CONSIGNE: Rédigez la suite du texte ci-dessous sur l'alcool, la tolérance à la douleur et l'agressivité, en reprenant juste après sa dernière phrase.

EXTRAIT DU TEXTE:
»»

L'alcool, ce liquide à double tranchant, peut provoquer bien plus qu'une simple euphorie. Une équipe de chercheurs de l'Université de l'Ohio a récemment mis en lumière un phénomène troublant: son effet sur notre tolérance à la douleur influence directement notre comportement, au point d'en décupler l'agressivité.
Selon cette étude, publiée dans le
Journal of Studies on Alcohol and Drugs, l'alcool n'engourdit pas seulement les sensations douloureuses ; il modifie également la perception des souffrances infligées aux autres. Cette découverte s'appuie sur deux expériences impliquant 870 volontaires réguliers de boissons alcoolisées, recrutés et rémunérés pour participer à des tests inédits.
Dans un premier temps, chaque participant consommait une boisson, alcoolisée ou placebo, sans en connaître la nature exacte. Pour les boissons placebo, un subterfuge ingénieux — quelques gouttes d'alcool vaporisées sur le verre — permettait de mimer le goût de l'éthanol. Ensuite, des décharges électriques d'intensité croissante étaient administrées pour évaluer leur seuil de douleur. Les résultats furent sans appel: ceux ayant consommé de l'alcool affichaient une tolérance accrue à la douleur.

««

DONNÉES BRUTES:
»»

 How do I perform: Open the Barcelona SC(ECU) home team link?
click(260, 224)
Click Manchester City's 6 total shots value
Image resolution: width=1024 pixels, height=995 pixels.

««

RÉPONSE ATTENDUE:
Les participants ont ensuite été invités à jouer à un jeu dans lequel le gagnant avait la possibilité d'administrer une décharge au perdant, avec l'intensité de son choix. Il a été constaté que plus leur seuil de tolérance à la douleur était élevé, plus ils étaient enclins à infliger à leur tour des décharges douloureuses à un "adversaire". En réalité, aucun réel opposant n'existait: tout était orchestré par les chercheurs pour évaluer leur niveau d'agressivité.
Brad Bushman, co-auteur de l'étude, souligne que l'alcool ne se contente pas d'engourdir la douleur: il émousse aussi l'empathie. Moins sensibles à leur propre souffrance, les participants semblaient plus prompts à ignorer celle d'autrui, un mécanisme pouvant expliquer certains comportements violents en état d'ébriété.
Les niveaux d'alcoolémie des volontaires étaient légèrement supérieurs à la limite légale pour conduire aux États-Unis, soit environ 0,1 % d'alcool dans le sang. Mais les chercheurs estiment que des consommations plus élevées pourraient amplifier encore ces effets. Une piste inquiétante, surtout quand on sait que l'alcool est souvent associé à des actes de violence ou à des accidents graves.
En arrière-plan, cette étude met en exergue le rôle des altérations neuronales provoquées par l'alcool. Outre la désinhibition et la sensation de toute-puissance souvent évoquées, cette recherche pointe ainsi une autre cause majeure de l'agressivité: un seuil de douleur physique modifié, synonyme d'une empathie amoindrie.
Ces travaux ouvrent la voie à une meilleure compréhension des mécanismes biologiques de la violence liée à l'alcool. Une avancée capitale, alors que ce dernier reste l'un des principaux facteurs de comportements à risque dans nos sociétés.